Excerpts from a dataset

-- Opening Marker --

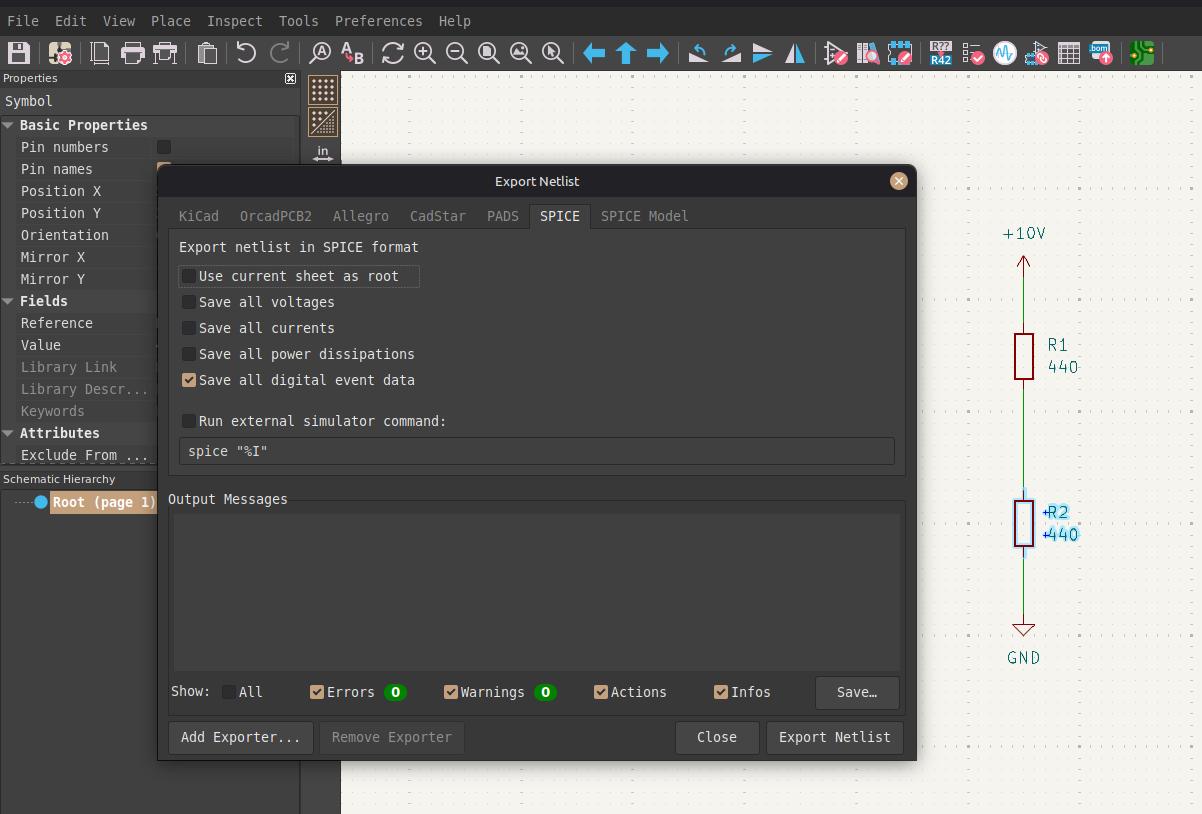Open the Generate BOM icon
1202x814 pixels.
1100,53
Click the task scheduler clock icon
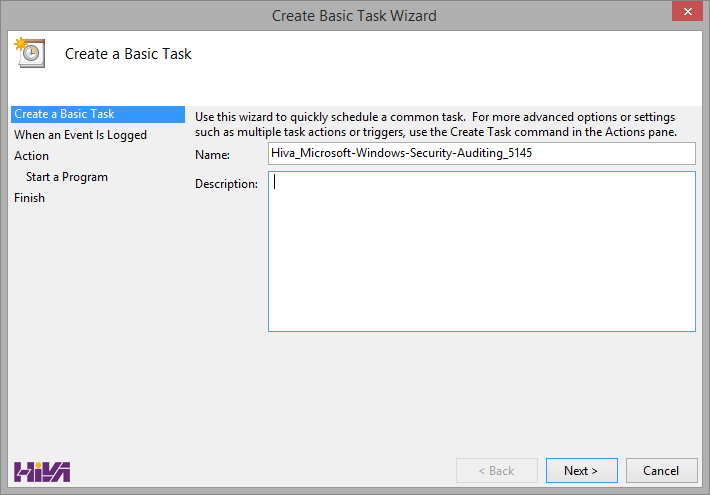This screenshot has width=710, height=495. coord(30,53)
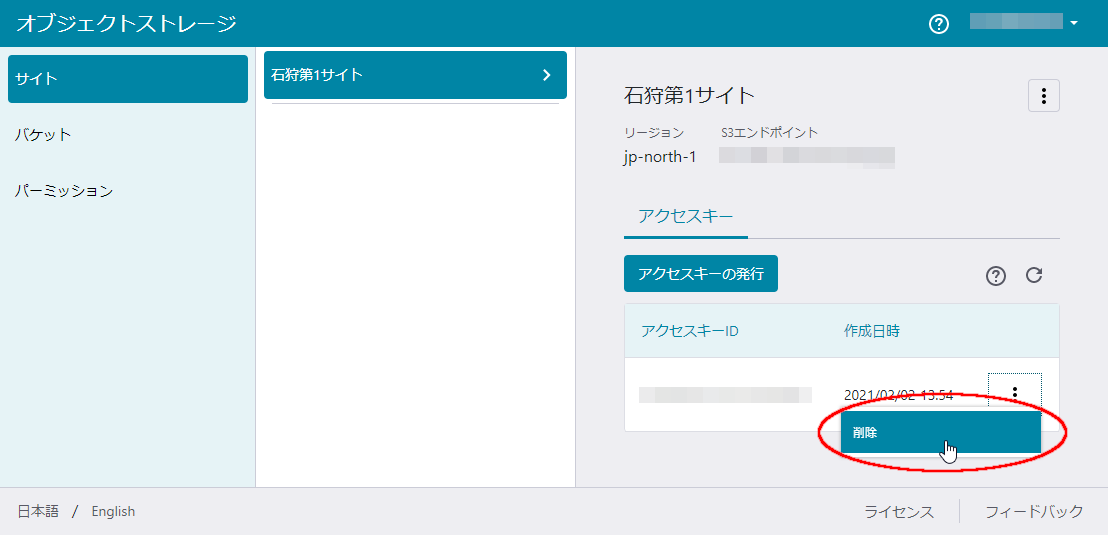Click the アクセスキーID column header
This screenshot has height=535, width=1108.
(689, 331)

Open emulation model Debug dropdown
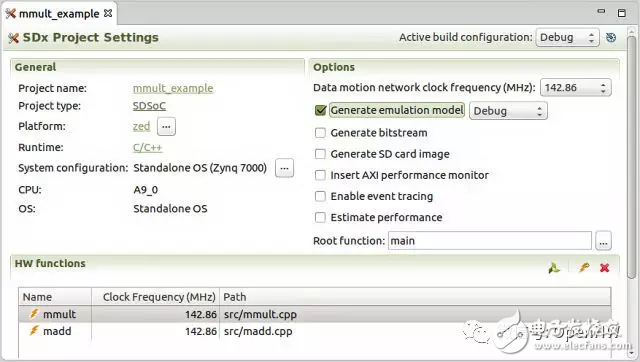[x=508, y=111]
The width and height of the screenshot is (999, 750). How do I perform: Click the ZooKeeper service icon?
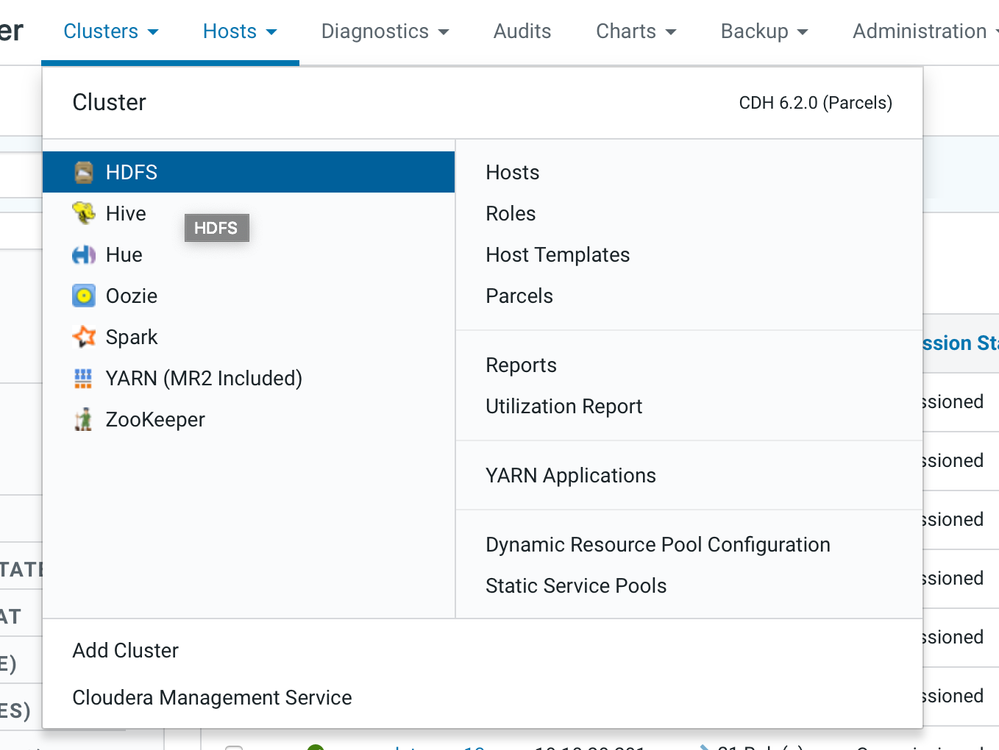coord(84,420)
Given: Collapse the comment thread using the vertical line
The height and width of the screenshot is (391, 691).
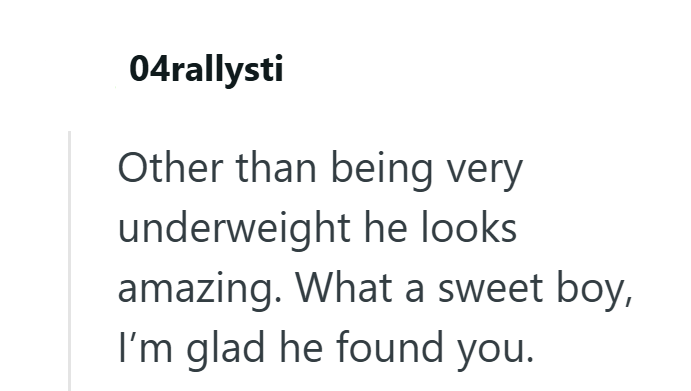Looking at the screenshot, I should 70,261.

-- Closing Marker --

→ **WHAT YOU WILL DO**: Only the lines from the one containing "The height and" through the last line of the entries belong in the answer, given again exactly. Images stay out.

→ **OUTPUT FOR THIS EXERCISE**:
The height and width of the screenshot is (391, 691).
Looking at the screenshot, I should 70,261.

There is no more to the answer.